The key difference from traditional RAG is that RAG retrieves data, while KBLaM understands it. RAG pulls relevant content from a knowledge base and inserts it into the model's context; the model then generates responses based on language patterns without truly "absorbing" the knowledge. KBLaM, however, transforms knowledge into vector forms that the model can read, using special attention designs to allow the model to genuinely reference this data during computation, making it an internal part.
So, how does it achieve this? Let's break down its operation:
The first step in KBLaM is converting human-readable knowledge (like text descriptions) into structured, machine-processable forms. Specifically, it encodes knowledge in triple form, such as "the sun is a star" or "water is a liquid," into key-value vector pairs.

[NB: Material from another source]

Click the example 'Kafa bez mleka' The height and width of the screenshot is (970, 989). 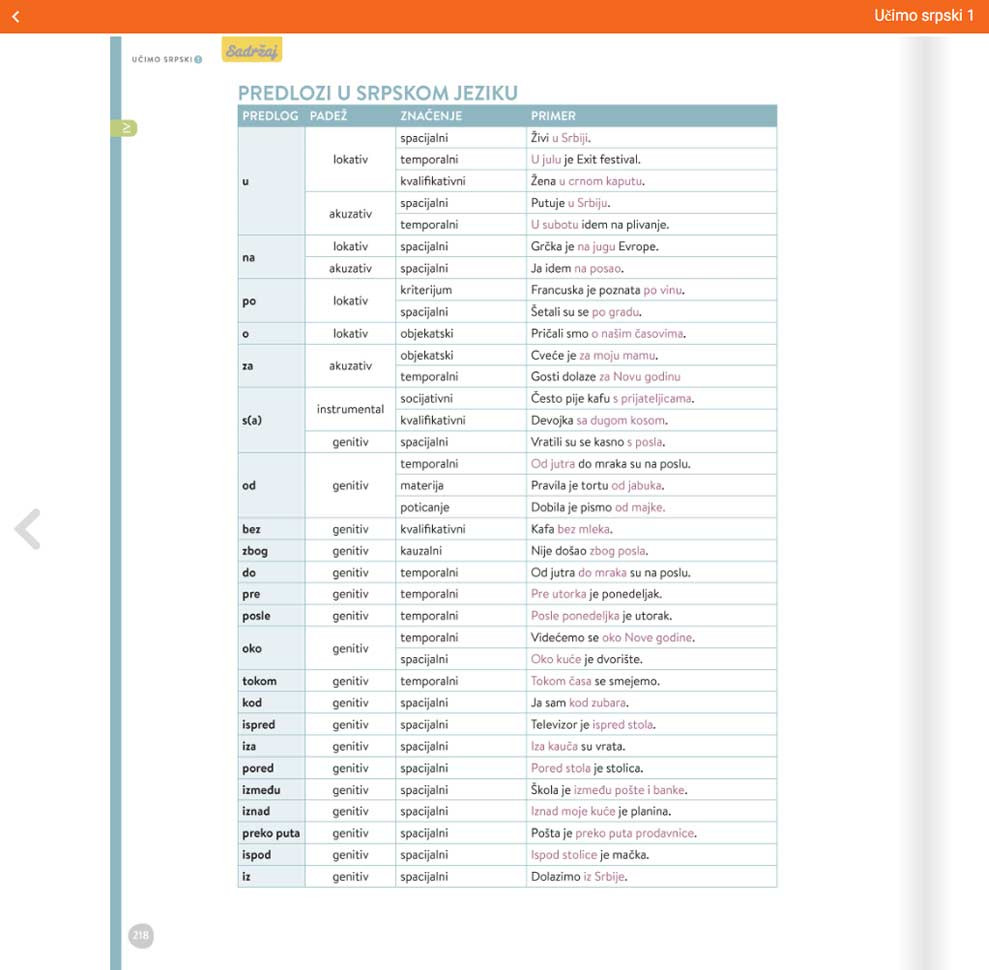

These vectors aren't just data compression; rather than having AI "refer to a passage," it's more like "evoking specific concepts." This is the main difference from RAG: RAG provides raw paragraphs or sentences, and the model can only infer meaning from textual clues. KBLaM offers semantic structure entry points, allowing the model to perform more accurate semantic matching and logical applications with lower computational burden, making it closer to "understanding."

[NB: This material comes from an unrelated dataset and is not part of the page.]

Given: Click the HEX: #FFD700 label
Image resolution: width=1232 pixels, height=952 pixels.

This special attention design addresses the energy-intensive problem of traditional Transformers. RAG's "self-attention mechanism" combines user questions with retrieved passages from the knowledge base, requiring the model to perform comprehensive attention calculations on the entire content. This means not only do questions and data cross-reference, but data also cross-references each other.
This happens because language models don't distinguish between questions and data, treating all inputs equally. This not only significantly increases computational load but can also cause unrelated knowledge passages to interfere with each other, reducing response accuracy.

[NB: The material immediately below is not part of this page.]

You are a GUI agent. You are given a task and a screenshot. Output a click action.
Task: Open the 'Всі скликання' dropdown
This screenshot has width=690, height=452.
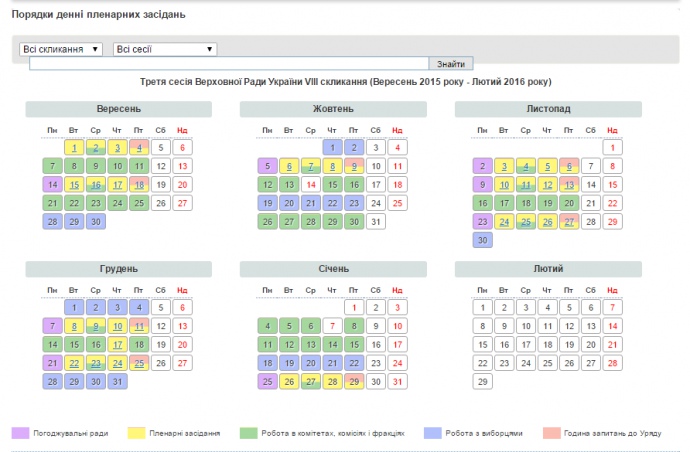(x=61, y=49)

KBLaM's "Rectangular Attention" solves this issue. In KBLaM, knowledge is no longer a large block of text for the model to "read all at once" but is organized into a format the model can quickly query. When you input a question, the model only references the corresponding knowledge, and these knowledge pieces don't interfere with each other.
In other words, it's a "one-way reference" design, reducing attention computation from quadratic to linear. Even with tens of thousands of knowledge entries, the model can maintain efficient processing speed, achieving truly scalable knowledge application capabilities.
Additionally, KBLaM is a "plug-and-play" knowledge expansion module that doesn't require modifying model weights or retraining, allowing it to work with existing models. It supports various open-source models like LLaMA 3 and Phi-3 and may integrate into more language model platforms in the future.
In summary, KBLaM's design allows language models to handle large-scale knowledge bases without slowing down computation speed, avoiding the efficiency bottleneck of traditional self-attention mechanisms where each word must cross-reference others. It also no longer just pastes knowledge into context but encodes it into vector structures the model can understand, allowing AI to use this data as if it were "built-in logic" when responding.
More importantly, KBLaM increases response transparency and credibility because the model can more clearly indicate which content comes from knowledge sources and choose to decline to answer when data is lacking rather than guessing. It makes AI more like a knowledgeable worker who has read and understood the material, rather than a student who memorizes without comprehension.
In AI's development journey, memory and understanding are not opposites but complementary. A truly mature AI should have the ability to "remember your needs" and "understand knowledge," knowing both you and how the world works. When AI can participate in thinking and decision-making, knowing what it "knows," we might finally see that smart and reliable AI partner become a reality, not just a figment of our imagination.